:: ARTICLE ::
===============

Industrie 4.0 : Bosch investit massivement dans l’AIoT
Au début du mois de mars, Bosch a organisé l’AICON 2021, sa conférence annuelle consacrée à l’intelligence artificielle et à la data science. L’industriel allemand en a profité pour annoncer un programme d’investissement d’envergure pour adopter cette technologie et automatiser ces usines.
500 millions d’euros. C’est la somme que compte injecter Bosch en cinq ans pour moderniser son appareil industriel. L’équipementier automobile et fabricant allemand d’électroménager évoque, dans un communiqué, l’apport de la « digitalisation et de la connectivité » dans ses usines. En retour, il espère économiser « pratiquement » 1 milliard d’euros d’ici 2025. En cela, l’intelligence artificielle aura un rôle prépondérant.
« La question majeure est de savoir comment nous pouvons déployer à l’échelle l’IA dans une entreprise industrielle internationale telle que Bosch », introduit Michael Bolle, CTO et Chief Digital Officer du groupe, qui a aussi mis en lumière son bagage en data science.
« Notre héritage vient de la capacité à concevoir des produits en maintenant des critères d’excellence », vante-t-il. Ces « produits », ce sont à la fois des puces MEMS, des équipements électroniques, différentes pièces mécaniques, mais aussi des cafetières, des tondeuses, des réfrigérateurs et toute une variété d’appareils électroménagers.
« Nous pouvons nous appuyer sur notre expertise en ingénierie pour construire ces produits et sur notre statut de champion du manufacturing », considère-t-il.
Garder le contact avec les produits (et les clients)
Michael BolleCTO et Chief Digital Officer, Bosch
Mais le « champion » veut entrer dans une catégorie, dans un Nouveau Monde même, celui de l’AIoT. Malgré ses capacités d’envergure, le géant allemand peine à maintenir le contact avec ses produits, une fois livré aux clients.
« Le seul moyen de garder ce contact est de les observer, de solliciter les clients de nous faire parvenir des retours, etc. Tous ces processus sont manuels, coûteux et demandent énormément de temps. Pour mettre à jour un produit, cela prend des années », déplore Michael Bolle.
« Pour y remédier, nous proposons une méthodologie que nous avons nommée le cycle AIoT », explique Michael Bolle. « En combinant l’IoT et l’intelligence artificielle, nous sommes en position de conserver la trace de nos produits, de voir comment nos clients les utilisent. Avec ces données, nous pouvons appliquer du machine learning afin de les mettre à jour beaucoup plus rapidement. Nous pouvons aussi nous assurer que nos produits restent pertinents sur le terrain ».

===============

:: TÂCHES À RÉALISER ::
**a)** Modifiez le passage de l'article sur Bosch et l'AIoT commençant par « Michael BolleCTO et » et se terminant par « déplore Michael Bolle. », en y remplaçant « clients » par « consommateurs ».
**b)** Répondez à ces questions sur l'article consacré à Bosch et à l'AIoT :
(i) Quelle somme Bosch compte-t-il injecter, et sur combien d'années ?
(ii) Combien le groupe espère-t-il économiser d'ici 2025 ?
(iii) Quel nom Bosch a-t-il donné à sa méthodologie combinant l'IoT et l'intelligence artificielle ?
Les lignes qui viennent ensuite forment un matériau indépendant de l'article.

[Données de coordonnées des éléments]
===============

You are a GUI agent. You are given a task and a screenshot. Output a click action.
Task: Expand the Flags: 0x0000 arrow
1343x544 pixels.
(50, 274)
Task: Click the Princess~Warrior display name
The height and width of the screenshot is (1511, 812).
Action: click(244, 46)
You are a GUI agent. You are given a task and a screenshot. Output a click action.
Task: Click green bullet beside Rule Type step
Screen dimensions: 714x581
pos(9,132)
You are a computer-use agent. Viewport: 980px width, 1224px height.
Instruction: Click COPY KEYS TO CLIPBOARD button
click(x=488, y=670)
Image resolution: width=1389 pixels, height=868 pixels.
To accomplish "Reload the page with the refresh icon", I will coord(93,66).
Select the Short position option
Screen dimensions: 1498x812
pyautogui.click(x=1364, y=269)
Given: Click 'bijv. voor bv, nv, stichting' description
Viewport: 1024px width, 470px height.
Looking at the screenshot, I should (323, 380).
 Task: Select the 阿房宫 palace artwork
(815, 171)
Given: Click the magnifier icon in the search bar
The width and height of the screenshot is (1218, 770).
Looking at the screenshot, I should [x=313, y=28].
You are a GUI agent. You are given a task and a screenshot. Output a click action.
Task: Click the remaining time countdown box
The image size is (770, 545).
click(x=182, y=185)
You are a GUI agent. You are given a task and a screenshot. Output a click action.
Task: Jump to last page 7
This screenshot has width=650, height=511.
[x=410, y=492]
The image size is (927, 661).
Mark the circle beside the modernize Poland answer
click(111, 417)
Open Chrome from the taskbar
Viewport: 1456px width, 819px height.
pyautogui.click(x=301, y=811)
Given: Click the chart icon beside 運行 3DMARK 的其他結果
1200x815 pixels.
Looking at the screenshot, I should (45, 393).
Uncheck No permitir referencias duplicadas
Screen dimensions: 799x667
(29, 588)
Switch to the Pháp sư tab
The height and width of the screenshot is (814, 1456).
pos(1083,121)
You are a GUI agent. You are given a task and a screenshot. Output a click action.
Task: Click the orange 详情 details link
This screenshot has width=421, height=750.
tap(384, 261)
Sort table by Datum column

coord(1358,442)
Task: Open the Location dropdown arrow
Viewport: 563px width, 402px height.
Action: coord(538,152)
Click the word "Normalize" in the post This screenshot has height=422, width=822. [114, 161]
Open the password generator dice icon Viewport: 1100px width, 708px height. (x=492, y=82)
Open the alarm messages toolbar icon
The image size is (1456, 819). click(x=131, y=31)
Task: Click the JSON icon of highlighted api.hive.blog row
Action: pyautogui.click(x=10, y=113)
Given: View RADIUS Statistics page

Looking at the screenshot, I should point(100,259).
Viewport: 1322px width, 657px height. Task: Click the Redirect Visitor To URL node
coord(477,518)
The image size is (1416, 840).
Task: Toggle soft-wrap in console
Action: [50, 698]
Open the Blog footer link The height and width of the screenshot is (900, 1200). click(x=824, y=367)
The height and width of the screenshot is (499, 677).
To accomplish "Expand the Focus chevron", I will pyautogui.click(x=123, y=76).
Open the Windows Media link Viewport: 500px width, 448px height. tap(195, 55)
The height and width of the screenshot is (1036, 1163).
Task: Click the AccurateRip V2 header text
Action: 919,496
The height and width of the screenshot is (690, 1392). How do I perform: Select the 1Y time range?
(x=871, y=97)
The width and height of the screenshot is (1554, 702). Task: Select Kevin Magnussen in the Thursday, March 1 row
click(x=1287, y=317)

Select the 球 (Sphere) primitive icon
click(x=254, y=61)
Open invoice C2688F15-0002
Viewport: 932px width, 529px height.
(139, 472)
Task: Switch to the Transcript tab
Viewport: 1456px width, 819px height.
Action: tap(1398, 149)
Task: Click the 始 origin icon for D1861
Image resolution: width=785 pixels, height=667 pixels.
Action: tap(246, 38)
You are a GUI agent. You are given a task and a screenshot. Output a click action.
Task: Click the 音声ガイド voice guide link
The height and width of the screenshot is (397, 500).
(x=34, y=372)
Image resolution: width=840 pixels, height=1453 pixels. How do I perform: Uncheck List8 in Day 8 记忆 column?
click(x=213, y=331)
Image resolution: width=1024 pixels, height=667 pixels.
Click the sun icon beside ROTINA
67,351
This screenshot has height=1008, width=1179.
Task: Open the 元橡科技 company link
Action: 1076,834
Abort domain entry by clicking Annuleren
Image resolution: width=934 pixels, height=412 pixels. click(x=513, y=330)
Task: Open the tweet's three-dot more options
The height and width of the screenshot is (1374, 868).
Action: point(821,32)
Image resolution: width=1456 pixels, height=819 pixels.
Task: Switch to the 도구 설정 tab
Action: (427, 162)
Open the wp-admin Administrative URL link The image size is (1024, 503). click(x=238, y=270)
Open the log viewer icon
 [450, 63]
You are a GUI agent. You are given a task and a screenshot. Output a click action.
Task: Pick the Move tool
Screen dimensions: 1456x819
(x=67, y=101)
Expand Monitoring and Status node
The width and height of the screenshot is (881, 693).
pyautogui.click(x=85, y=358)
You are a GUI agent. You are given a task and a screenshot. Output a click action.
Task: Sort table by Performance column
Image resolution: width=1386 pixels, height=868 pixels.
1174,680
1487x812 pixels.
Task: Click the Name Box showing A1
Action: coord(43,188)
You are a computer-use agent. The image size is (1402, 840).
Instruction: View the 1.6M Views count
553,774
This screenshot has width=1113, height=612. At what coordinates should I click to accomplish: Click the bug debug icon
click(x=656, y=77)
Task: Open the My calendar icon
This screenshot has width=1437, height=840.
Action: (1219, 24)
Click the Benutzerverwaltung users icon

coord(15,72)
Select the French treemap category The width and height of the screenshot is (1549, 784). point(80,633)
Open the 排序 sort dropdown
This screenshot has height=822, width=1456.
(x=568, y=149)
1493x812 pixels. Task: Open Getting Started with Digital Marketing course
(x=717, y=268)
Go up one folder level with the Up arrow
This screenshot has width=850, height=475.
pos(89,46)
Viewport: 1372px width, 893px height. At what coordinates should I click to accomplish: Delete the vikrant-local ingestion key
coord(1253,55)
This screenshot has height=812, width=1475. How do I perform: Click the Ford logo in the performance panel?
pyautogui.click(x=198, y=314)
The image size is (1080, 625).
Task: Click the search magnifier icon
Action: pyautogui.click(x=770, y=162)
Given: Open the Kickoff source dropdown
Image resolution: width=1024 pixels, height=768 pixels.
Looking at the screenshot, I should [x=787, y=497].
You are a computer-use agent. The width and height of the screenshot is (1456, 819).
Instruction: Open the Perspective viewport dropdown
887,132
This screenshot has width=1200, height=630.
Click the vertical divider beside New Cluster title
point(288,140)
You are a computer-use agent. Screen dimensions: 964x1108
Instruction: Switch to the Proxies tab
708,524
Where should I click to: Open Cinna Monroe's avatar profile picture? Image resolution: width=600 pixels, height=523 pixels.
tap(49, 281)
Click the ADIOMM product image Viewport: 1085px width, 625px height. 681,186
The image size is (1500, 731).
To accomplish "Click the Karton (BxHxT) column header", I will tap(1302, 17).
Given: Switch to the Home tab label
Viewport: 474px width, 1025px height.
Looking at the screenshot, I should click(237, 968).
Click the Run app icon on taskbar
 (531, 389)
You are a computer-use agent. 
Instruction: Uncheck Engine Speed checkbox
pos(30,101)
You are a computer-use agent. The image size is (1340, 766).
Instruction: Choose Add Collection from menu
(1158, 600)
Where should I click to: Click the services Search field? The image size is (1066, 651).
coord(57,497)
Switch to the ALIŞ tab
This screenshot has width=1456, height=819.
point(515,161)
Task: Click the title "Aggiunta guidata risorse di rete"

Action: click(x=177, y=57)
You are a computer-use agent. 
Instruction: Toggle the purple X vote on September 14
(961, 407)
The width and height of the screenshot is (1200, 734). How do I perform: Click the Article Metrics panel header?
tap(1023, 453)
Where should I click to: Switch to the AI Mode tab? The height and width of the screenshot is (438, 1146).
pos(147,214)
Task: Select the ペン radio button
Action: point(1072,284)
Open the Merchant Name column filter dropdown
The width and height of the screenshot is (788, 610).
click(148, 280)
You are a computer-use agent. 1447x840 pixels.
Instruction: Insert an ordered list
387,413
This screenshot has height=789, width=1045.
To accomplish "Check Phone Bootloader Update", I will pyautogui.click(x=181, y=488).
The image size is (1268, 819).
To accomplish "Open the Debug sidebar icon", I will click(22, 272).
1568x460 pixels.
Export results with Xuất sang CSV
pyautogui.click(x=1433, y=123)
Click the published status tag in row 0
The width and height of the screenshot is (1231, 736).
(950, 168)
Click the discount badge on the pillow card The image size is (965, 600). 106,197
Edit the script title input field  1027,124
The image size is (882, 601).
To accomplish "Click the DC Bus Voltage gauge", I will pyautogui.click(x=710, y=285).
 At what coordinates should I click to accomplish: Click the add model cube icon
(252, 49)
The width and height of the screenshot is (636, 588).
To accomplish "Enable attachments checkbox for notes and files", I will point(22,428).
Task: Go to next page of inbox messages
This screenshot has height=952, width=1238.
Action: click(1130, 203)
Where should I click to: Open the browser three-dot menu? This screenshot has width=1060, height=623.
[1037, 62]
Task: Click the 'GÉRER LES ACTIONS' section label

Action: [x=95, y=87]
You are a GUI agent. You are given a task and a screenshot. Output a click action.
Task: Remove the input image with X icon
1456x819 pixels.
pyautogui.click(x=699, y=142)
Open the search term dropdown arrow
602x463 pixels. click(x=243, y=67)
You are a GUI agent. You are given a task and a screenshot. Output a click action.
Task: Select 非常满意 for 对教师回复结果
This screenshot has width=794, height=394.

===============

:: RÉPONSES PAR TÂCHE ::
**a)**
Michael BolleCTO et Chief Digital Officer, Bosch
Mais le « champion » veut entrer dans une catégorie, dans un Nouveau Monde même, celui de l’AIoT. Malgré ses capacités d’envergure, le géant allemand peine à maintenir le contact avec ses produits, une fois livré aux consommateurs.
« Le seul moyen de garder ce contact est de les observer, de solliciter les consommateurs de nous faire parvenir des retours, etc. Tous ces processus sont manuels, coûteux et demandent énormément de temps. Pour mettre à jour un produit, cela prend des années », déplore Michael Bolle.

**b)**
(i) 500 millions d'euros, sur cinq ans.
(ii) Pratiquement 1 milliard d'euros.
(iii) Le cycle AIoT.